─── Text shown ───
The physical explanation for the existence of gravity waves is that when the force of earth's gravity and the stabilizing restoring force produced by the atmospheric density gradients become comparable with compressible forces, the resultant disturbances are gravity waves. They can be generated by many sources like jet streams, tidal waves, earthquakes, volcanic eruptions, nuclear explosions and thunderstorms.
The image showing an intensity enhancement in the OH airglow layer (located at~87 km) accompanying by lightning is from ISUAL onboard the FORMOSAT-2 satellite. Find out more about Dr. Huang's research at http://www2.lv.psu.edu/tuh4/profile.htm 
To view images of Dr. Huang's research please click here.

 
Dr. McLaughlin

Dr. Jacqueline S. McLaughlin,
Associate Professor of Biology

Dr. McLaughlin's scholarly quest is to offer biology instructors and students from K-12 to higher education up-to-date alternatives to traditional biology instruction. Thus, she has spent her academic life building and assessing new and effective on-line classroom learning tools and strategies, and international field courses that transition both teachers and students out of simple inquiry-based learning objects (textbooks and powerpoints; drill and practice paradigms, etc.) and toward professional science practice itself (research, more student responsibility, problem-solving paradigms that focus on student understanding and application of knowledge). The key element of her teaching method–either in her traditional, on-line, or field-based classrooms–is research itself.

Presently, she is working on three specific research projects with colleagues, graduate students, and undergraduate, all of which "blend research with teaching."
─── The data ───
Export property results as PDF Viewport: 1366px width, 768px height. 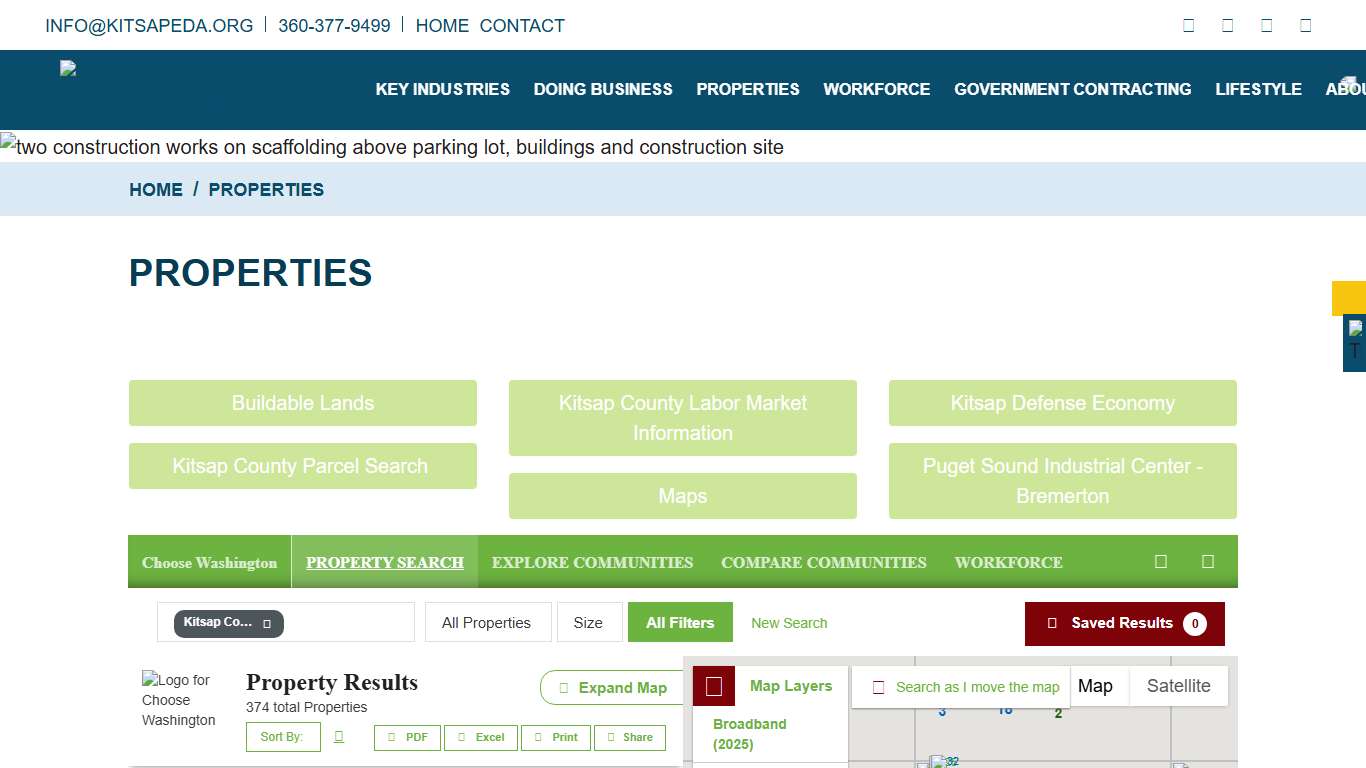pos(407,737)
───
- _Task list_:
A. Summarize the faculty research page in two sentences.
B. According to the faculty research page, at what altitude is the OH airglow layer located?
C. Go on with the faculty research page, picking up after its final sentence.

- _Answers for this exercise_:
A. Gravity waves are disturbances that arise when earth's gravity and the restoring force from atmospheric density gradients become comparable with compressible forces, and they can be generated by sources such as jet streams, earthquakes, volcanic eruptions and thunderstorms. Dr. Jacqueline S. McLaughlin, an associate professor of biology, builds and assesses on-line learning tools and international field courses that move teachers and students toward professional science practice, with research as the key element of her teaching.

B. About 87 km.

C.
See:  http://www.lv.psu.edu/Academics/ugradresearch.htm

Dr. McLaughlin is also Founding Director of the international Connecting Humans And Nature through Conservation Experiences (CHANCE) program, an educational outreach and professional development program whose overarching goal is to educate K-12 science teachers and students, and undergraduate students in conservation biology and global environmental sustainability. The program accomplishes this through both experiential and technology-assisted forms of active learning: hands-on field research in selected ecosystems in Costa Rica/Panama and China; and the use of "research modules" to bring real-world scientific data into the classroom.

She has had numerous research articles published in peer-reviewed journals, books and on professional web sites. She has earned numerous awards for her excellence in both teaching and research including: The National Association of Biology Teachers' (NABT) 2001 Four-year College and University Outstanding Teacher Award; The Pennsylvania State University's most prestigious teaching award, the 2003 George Atherton Award; Penn State Lehigh Valley’s 2007 Outstanding Research and/or Creative Accomplishment Award; and, most recently, The Pennsylvania State University’s 2010 Spirit of Internationalization Award and The Pennsylvania Council for International Education's 2010 David A. Portlock Outstanding International Educator Award.